Dakota Grumbine feeds his Berkshire hogs. (PBS NewsHour video footage capture) |
4-H has been helping students gain confidence and learn about animal husbandry for more than 100 years, and a Pennsylvania teen has taken those lessons to heart with extraordinary results, Alexis Lesher reports for PBS NewsHour's Student Reporting Labs series, Making It Work.
When Dakota Grumbine was 8 years old, he raised some pigs for a 4-H project. But with hard work, the Lebanon teen has turned that project into a profitable business breeding pasture-raised Berkshire pigs and selling the meat to butchers and restaurants. Berkshires are a specialty breed that bring more than a dollar more per pound than regular pork.
Grumbine's Berkshires now has 20 sows, four boars, and nearly 200 customers, but he had a lot to learn to get his business off the ground. "When I first started off, I didn’t really have any luck as far as the breeding standpoint goes," Dakota told Lesher. "I couldn’t get pigs settled. The litters were small. Not many of them had a second litter, or they just didn’t work out. So it took me a while to get a sow base built up."

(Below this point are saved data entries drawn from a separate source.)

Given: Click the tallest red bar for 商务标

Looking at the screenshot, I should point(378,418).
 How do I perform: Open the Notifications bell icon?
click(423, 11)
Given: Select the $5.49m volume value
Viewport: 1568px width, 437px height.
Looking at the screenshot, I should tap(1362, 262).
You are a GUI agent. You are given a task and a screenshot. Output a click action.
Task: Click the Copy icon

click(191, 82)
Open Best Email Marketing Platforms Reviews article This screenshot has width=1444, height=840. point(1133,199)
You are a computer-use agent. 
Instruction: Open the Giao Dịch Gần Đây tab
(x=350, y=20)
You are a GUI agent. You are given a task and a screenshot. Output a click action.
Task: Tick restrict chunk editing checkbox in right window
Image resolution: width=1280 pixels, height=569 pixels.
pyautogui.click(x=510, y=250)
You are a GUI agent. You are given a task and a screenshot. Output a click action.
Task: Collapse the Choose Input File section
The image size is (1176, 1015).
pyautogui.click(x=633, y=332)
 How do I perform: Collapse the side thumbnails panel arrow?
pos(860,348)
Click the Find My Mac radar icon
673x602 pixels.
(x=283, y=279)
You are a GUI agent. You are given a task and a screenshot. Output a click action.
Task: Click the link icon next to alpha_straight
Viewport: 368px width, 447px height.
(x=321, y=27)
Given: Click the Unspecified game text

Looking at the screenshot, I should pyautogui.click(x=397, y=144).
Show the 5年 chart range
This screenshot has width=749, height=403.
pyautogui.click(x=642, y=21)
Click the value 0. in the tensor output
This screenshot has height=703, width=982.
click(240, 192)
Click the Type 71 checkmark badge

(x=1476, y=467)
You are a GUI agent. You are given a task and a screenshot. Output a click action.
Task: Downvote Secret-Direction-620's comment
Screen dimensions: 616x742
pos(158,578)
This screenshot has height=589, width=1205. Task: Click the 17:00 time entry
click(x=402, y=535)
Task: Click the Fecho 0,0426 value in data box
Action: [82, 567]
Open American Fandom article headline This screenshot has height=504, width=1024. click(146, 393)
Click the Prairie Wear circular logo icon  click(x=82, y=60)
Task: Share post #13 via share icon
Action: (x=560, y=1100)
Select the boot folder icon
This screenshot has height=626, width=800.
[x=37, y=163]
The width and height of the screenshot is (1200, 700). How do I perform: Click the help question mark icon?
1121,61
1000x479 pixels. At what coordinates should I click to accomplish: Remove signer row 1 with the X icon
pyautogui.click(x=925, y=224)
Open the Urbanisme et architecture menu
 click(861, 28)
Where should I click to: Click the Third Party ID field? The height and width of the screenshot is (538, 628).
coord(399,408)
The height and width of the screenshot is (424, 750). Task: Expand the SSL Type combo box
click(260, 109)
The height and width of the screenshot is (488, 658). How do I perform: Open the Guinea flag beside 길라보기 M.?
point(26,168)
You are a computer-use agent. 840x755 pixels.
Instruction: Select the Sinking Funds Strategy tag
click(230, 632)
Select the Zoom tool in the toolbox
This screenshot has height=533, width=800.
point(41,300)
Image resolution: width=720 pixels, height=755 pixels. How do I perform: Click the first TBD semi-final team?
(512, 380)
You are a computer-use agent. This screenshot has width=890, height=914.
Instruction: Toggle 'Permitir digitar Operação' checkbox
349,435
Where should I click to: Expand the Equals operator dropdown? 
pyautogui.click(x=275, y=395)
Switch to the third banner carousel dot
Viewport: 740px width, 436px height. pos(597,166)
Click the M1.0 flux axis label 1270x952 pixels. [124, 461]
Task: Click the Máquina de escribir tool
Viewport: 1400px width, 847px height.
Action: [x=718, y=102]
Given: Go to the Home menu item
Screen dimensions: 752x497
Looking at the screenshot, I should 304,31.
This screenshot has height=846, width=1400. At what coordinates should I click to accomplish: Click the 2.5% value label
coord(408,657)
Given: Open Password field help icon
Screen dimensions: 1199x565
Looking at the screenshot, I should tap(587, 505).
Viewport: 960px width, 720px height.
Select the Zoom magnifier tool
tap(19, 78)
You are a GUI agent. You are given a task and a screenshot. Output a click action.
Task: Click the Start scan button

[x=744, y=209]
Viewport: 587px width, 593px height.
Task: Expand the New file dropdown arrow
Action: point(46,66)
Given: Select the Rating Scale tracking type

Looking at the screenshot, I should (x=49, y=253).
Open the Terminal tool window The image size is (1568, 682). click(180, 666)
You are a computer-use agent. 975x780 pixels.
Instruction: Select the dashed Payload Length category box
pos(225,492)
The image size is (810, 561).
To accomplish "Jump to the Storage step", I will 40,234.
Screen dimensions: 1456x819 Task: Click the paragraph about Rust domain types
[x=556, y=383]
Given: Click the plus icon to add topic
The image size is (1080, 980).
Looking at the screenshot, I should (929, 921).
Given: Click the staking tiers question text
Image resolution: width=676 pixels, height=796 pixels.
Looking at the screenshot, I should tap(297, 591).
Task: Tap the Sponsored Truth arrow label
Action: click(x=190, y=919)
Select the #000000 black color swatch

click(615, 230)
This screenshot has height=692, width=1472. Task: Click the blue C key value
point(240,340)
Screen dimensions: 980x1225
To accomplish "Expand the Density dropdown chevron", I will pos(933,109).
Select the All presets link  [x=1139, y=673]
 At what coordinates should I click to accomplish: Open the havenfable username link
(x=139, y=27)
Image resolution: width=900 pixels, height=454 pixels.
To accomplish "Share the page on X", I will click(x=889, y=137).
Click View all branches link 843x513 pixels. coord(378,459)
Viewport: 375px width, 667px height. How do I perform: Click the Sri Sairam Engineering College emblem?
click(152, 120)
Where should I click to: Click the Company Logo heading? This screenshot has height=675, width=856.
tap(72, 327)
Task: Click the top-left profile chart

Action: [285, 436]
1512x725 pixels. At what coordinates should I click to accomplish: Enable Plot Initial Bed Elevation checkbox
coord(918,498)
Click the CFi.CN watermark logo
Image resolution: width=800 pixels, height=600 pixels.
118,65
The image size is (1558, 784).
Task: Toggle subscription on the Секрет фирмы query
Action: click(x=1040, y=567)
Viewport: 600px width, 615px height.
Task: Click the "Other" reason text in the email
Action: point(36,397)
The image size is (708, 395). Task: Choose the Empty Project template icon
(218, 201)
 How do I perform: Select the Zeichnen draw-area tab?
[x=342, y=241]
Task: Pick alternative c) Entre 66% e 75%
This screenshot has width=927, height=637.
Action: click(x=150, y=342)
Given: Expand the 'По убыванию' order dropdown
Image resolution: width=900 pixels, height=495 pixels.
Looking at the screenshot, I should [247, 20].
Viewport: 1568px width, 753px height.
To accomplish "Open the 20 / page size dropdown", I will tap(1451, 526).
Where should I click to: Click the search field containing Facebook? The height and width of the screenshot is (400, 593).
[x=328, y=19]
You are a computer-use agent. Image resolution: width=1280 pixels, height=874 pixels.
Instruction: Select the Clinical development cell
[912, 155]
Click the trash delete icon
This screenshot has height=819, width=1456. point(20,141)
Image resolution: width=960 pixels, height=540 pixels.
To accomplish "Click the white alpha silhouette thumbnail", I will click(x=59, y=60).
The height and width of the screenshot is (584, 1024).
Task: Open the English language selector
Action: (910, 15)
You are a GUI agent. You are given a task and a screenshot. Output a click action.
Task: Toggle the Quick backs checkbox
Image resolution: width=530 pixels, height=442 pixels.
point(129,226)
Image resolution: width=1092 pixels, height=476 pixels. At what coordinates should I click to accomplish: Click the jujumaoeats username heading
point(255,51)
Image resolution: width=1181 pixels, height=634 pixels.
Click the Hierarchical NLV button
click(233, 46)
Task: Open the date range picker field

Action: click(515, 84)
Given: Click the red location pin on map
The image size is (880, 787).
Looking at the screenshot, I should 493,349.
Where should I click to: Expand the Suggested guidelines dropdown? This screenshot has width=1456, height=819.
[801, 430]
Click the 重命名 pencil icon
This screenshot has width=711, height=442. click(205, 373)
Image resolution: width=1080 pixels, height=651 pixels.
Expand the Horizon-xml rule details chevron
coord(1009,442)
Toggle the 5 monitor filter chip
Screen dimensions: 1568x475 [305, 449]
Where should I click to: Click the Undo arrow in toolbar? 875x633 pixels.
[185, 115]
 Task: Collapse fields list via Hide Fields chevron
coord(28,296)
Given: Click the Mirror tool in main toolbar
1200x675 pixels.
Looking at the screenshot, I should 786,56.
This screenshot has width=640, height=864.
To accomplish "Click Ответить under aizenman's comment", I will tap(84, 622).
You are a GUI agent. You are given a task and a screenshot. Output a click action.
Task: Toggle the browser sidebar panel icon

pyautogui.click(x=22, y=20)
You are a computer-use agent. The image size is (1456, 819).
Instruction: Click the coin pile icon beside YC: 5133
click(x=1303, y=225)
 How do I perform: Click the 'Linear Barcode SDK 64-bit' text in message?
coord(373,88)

Dakota said that even if he doesn't stick with raising hogs as a career, he's glad he's learning how to manage time and money, as well as other skills. His dad, Darren Grumbine, agreed: "The younger you are when you start something, the easier it is to pick it up. I see other kids don’t enjoy certain opportunities such as public speaking and talking to strangers. He did that stuff at such a young age, that now he doesn’t even really think about some of those things that hold a lot of kids back."